Karen Aagaard’s mouth dropped down her face.
Heloise hesitantly regarded her editor. Aagaard’s dark hair was pulled tightly back into a ponytail, and her pearl stud earrings were in their customary place as well. But something looked … off. Then it hit her that Aagaard wasn’t wearing any makeup. Heloise couldn’t remember ever having seen her editor without it. Her winter-pale skin and tired eyes surrounded by eyelashes so pale they seemed transparent made Karen Aagaard look like a corpse that had bled to death. To put it mildly, it wasn’t a flattering look.
Heloise blinked away those thoughts and held up her cell phone. She pointed to a text exchange she had had with Gerda earlier in the week.
“I have a friend who works for the military. Her name’s Gerda Bendix. She’s a trauma psychologist and of course she can’t say anything about personnel matters, but I know that one of the individuals who died was a client of hers. So she might be able to help shed some light on the challenges soldiers face when they come home from war.”
Heloise pulled a sheet of paper out of her bag—a graph of military suicides since 2001—and pushed it across the mahogany table to Aagaard.
“When they deploy, the vast majority are really young men, who don’t have the slightest idea what awaits them when they get there. And now there’s been a fourth.”
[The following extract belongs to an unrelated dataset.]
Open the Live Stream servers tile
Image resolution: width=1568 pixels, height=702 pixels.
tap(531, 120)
“A fourth what?” Mogens asked.
“Suicide. As recently as yesterday, they found the body of a young female soldier, who—”
Karen Aagaard stood up.
Heloise looked at her in surprise. Mogens’s mouth opened in silent amazement.
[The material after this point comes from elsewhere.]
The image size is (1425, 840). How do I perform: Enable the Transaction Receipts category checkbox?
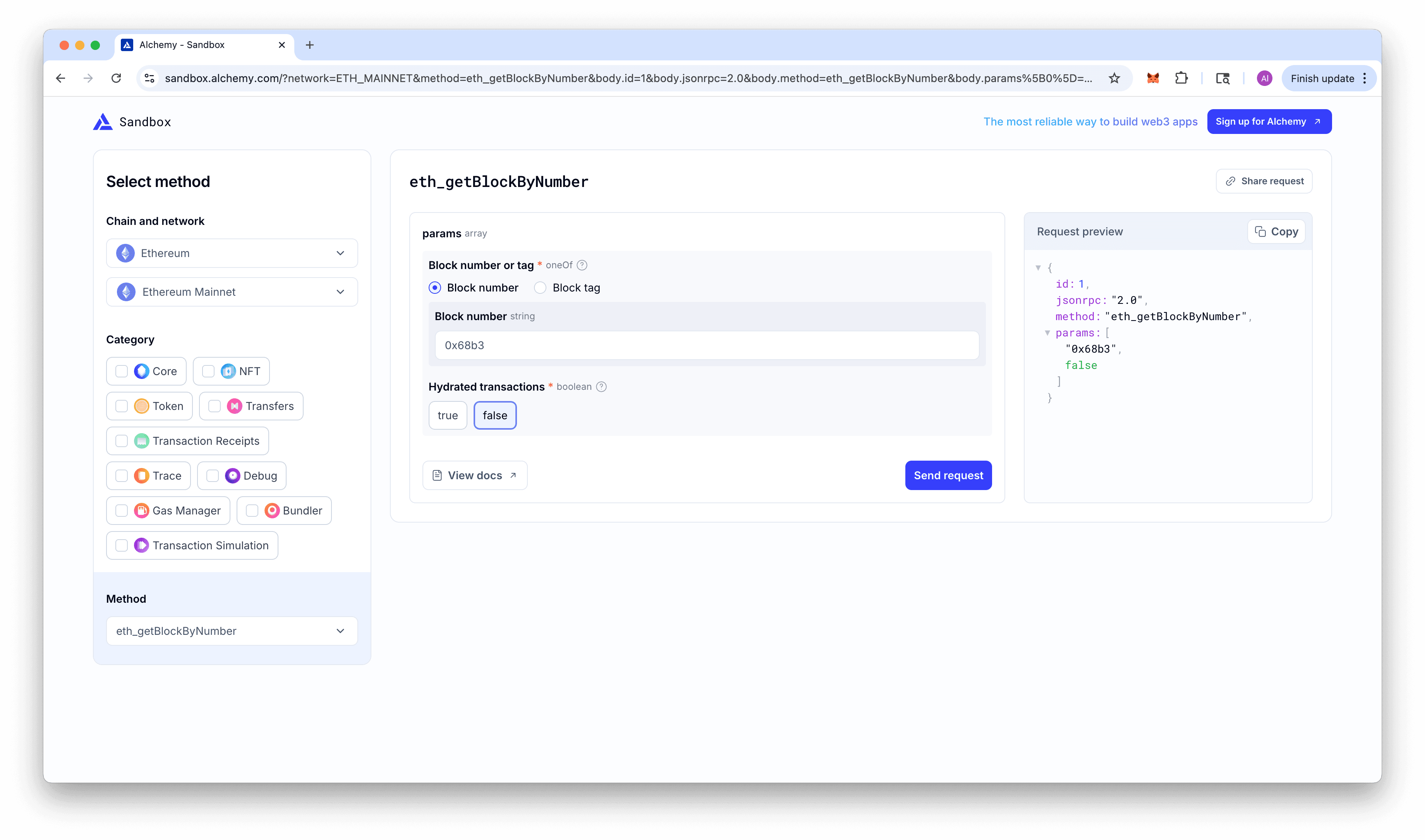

“I have to run,” Aagaard said and started packing up her papers. “I totally forgot that I have a … We’ll have to talk about this another time, right?” She took a couple of steps backward, turned around to face the door, and left the room.
“What the hell?” Mogens said to no one in particular. Then he looked over at Heloise. “She’s acting really weird today.”
Heloise shrugged, still surprised.
“Mikkelsen said this morning that she was out sick, but then she showed up after all … I hope nothing serious is wrong with her.”
“With Karen? No way! She’s so ridiculously healthy that it makes you want to slap her. The woman has no vices at all, it’s infuriating. She’s probably just—” Mogens’s eyebrows shot up as he put two and two together. “Huh, it’s probably because of the business with Peter.”
“Her son?” Heloise asked. “What’s going on with him?”
“He’s going to be deployed again. I was with Karen yesterday when he called and told her. She went pretty pale then, now that I think about it …”
“I didn’t think he was still in the military,” Heloise said, her brow furrowed.
Aagaard’s son had been in the military for years, but for the last year he had been working as a shift manager for a credit and loan company, and Aagaard had been happy that his days of waging war were over.
“He resigned from BRF, because he wanted to ship out again,” Mogens said.
“And here I am talking about soldiers committing suicide.” Heloise sighed and ran a hand through her hair. “Poor Karen.”
She glanced down at her phone, which was vibrating in her hand. Gerda’s number lit up the display.
“Ah, there you are,” she said into the phone. “I’ve tried calling you a few times, but maybe you’ve—”
“The school is crawling with police!” Gerda blurted out. Her voice sounded unusually loud, as if she were trying to talk over music.
Heloise felt a wave of cold sweat wash over her body. In a hundredth of a second images of various worst-case scenarios flashed through her mind.
A terrorist attack, a school shooting, a teacher unzipping his pants …
“Is Lulu okay?” Heloise asked. She was already on her feet.
“Yes. I’m sorry, I should have led with that. She’s with me,” Gerda said. “But one of the boys from the school is missing. I saw him being dropped off this morning and now he’s gone. No one has any idea where he’s been all day. I think he’s been abducted!”